Common misunderstanding of dividends - explanation
Reddit user wrote something stupid:
One of the main reasons I purchased T was because of the dividends. Dividend paying stocks are valuable for ROTH IRA's because ideally you can build enough dividends to pay out a salary for your retirement, rather than having to sell the stock.The reply from a Tax CPA explains this popular misconception about dividends:
Dividends should be irrelevant to the investor holding the shares. It's more of a psychological effect than an economic benefit. In order to pay dividends, an entity must generate profit and cash-flows. The company can either choose to retain those profits on their book value or issue them to the stockholders. When they declare dividends, the market value of an entity decreases to account for the return of capital to shareholders. This is why dividend stocks tend to trade sideways. There is no capital appreciation because all earnings, profits, and cash-flows are being returned to the shareholders every year.
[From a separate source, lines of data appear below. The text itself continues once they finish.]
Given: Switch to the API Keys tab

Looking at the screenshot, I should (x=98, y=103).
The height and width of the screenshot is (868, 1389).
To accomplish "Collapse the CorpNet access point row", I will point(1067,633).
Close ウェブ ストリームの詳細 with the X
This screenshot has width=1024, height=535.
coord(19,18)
As a Tax CPA, I would even suggest that dividends are detrimental. Mind you, you mentioned a ROTH IRA account so this doesn't really impact you but still hear me out. On traditional taxable accounts, dividends are taxed at capital gains rates (ordinary rates if international). You will be assessed a tax, even if you reinvest those dividends. You would be much better off having the business retain that cash or give it back via buybacks. That way you only get taxed at a capital gain rate when you sell. You should be indifferent between a firm issuing $100M in dividends and the stock price remain constant and a firm not issuing a dividend but have its market value increase because it has retained its cash-flows.